He isn’t mine. I have no right to feel this way.
The door suddenly opens, and a wild-looking Ryker stands there. When his eyes land on me, he slumps.
“You left,” he snaps, panting hard. “I couldn’t find you—” He swallows. “I thought you left with someone.”
His face is red, from alcohol no doubt, but he doesn’t seem drunk. “I needed some space,” I reply. “I’m fine. Go away, back to your entertainment for the night.”
He frowns in confusion before it dawns on him. “Tilly? She’s our new makeup artist. She was going to show me her idea for tomorrow.”
I scoff, and he shuts the door, slipping the lock into place.
I should kick him out.
Didn’t I just say I’m done?
He’s here, though, looking so fucking beautiful it hurts. He’s here with me, his hands shaking at his sides.
The thing is, I would willingly be torn apart again and again just to have his eyes on me. I’d let him break my heart a million times for even just a moment in his presence.
He isn’t mine, but I wish he were. I’m just his bandmate here, his friend, and all I can do is watch as he walks away with blonde after blonde, taking my heart with him. Jealousy and sadness claw at me until I can scarcely breathe.
It hurts to love him.
I’m so tired of it all. I’m so tired of my heart hurting.
Hasn’t it been broken too much before?
“Can you leave?” Even my voice sounds tired. “I want some space.”
“From me?” he asks softly.
“From everyone,” I reply as I turn away and pull out my notebook. My lyrics stare back at me.
“No. I’m not going anywhere,” he snaps, and I glance up at him in the mirror. “We’re going to fix this once and for all.”
My scoff is my only answer.
“Fox, we’re friends?—”
I spin, leaping to my feet. His words unleash a tidal wave inside me. “Friends? I don’t want to be your fucking friend. Can’t you see that?” My chest heaves with my words as I meet his wide eyes, but I can’t hold it back. It flows up like vomit.

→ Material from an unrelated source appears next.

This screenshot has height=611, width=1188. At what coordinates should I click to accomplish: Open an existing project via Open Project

I might regret it later, but I’m so tired of holding everything back. “I never wanted to be your friend, Ryker. I always wanted to be more. I want to be your everything. I want to be the only reason you laugh. I want to be able to kiss you without it being for the cameras. I want to be able to sleep with you in my arms again without it having ulterior motives or PR behind it. I want to be able to love you without it being scripted, but you don’t. That’s the difference between us. You only want me when the cameras are on, while I always want you, and I’m tired of it. I’m tired of loving you. It hurts. It fucking hurts, so I’m done. I’ll be your bandmate, but I can’t be more, so don’t ask me to be.”

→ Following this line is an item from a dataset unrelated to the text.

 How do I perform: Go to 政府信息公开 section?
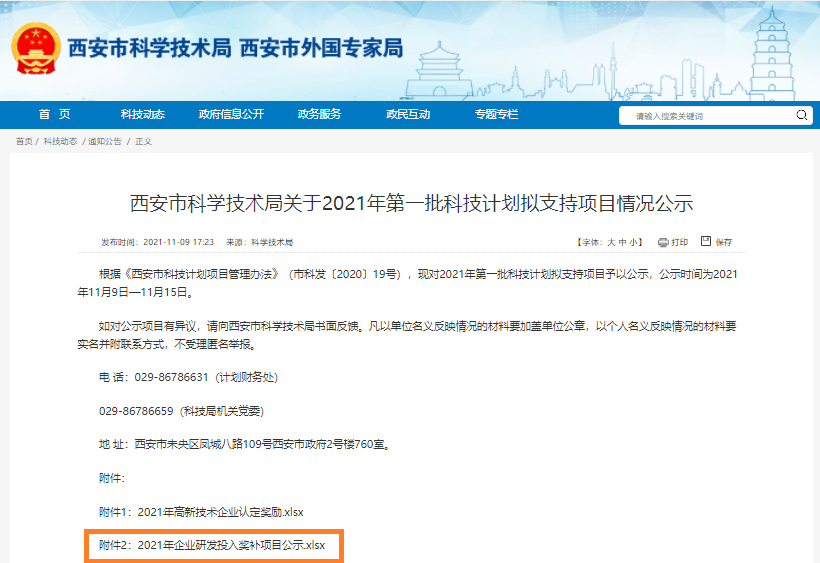pyautogui.click(x=231, y=115)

We stare at each other, my words hanging in the air. There’s shock in his eyes, but also something else.
“Fox—” The way he says my name has me stepping back, his eyes filled with pain as he stares at me. “What are you saying?”
I don’t respond for a moment, and he walks over as I turn, the mirror to my left as we stare at each other.

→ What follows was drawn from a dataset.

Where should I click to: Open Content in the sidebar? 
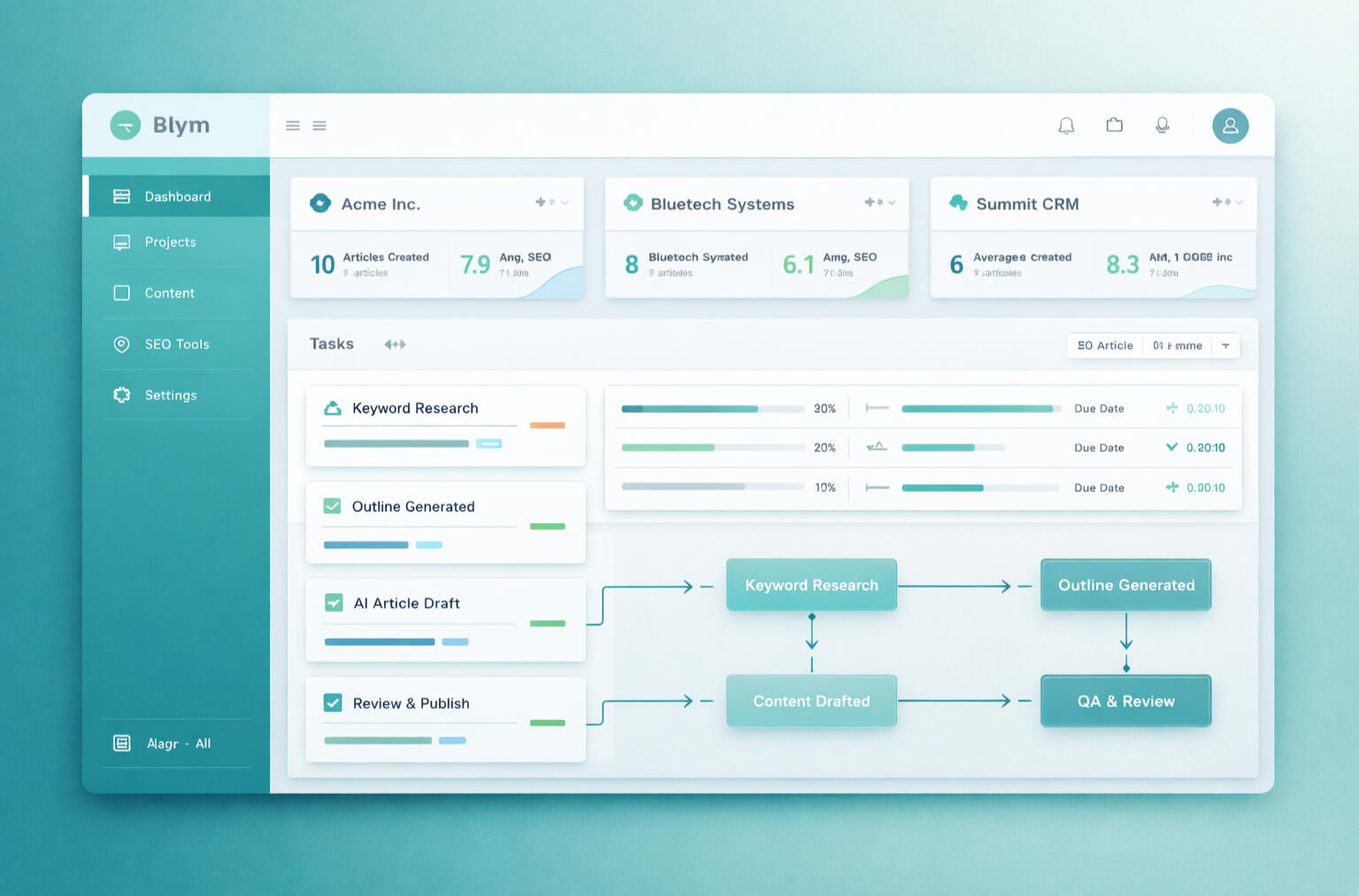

“I’m saying . . . I’m saying I’m done. I’ll stop pushing you or trying. You will never want me, and that’s okay. It’s my own fault. I broke my heart, not you, but I need you to let me go.”Turning away, I head to the door, unlocking it with shaking fingers, but his hands slam against it on either side of my head, shutting it with a bang as his warmth hits my back. His breath wafts over my ear, and even now, as my heart breaks, my body reacts.
“Let me go,” I beg.
“What if I can’t? What if I don’t want to let you go?” He rests his head on my back, and I hate the way I weaken. One word from him and I’m ready to give in, but my broken heart reminds me of the pain that awaits if I were to do that.
“Please,” I whisper, closing my eyes as I press my forehead to the door and restrain myself from reaching for him. “Please don’t make this harder. Please don’t give me hope where there is none.”
He’s quiet for a moment, and I open the door again, but he slams it shut with his hands, plunging us into the quiet darkness of this room.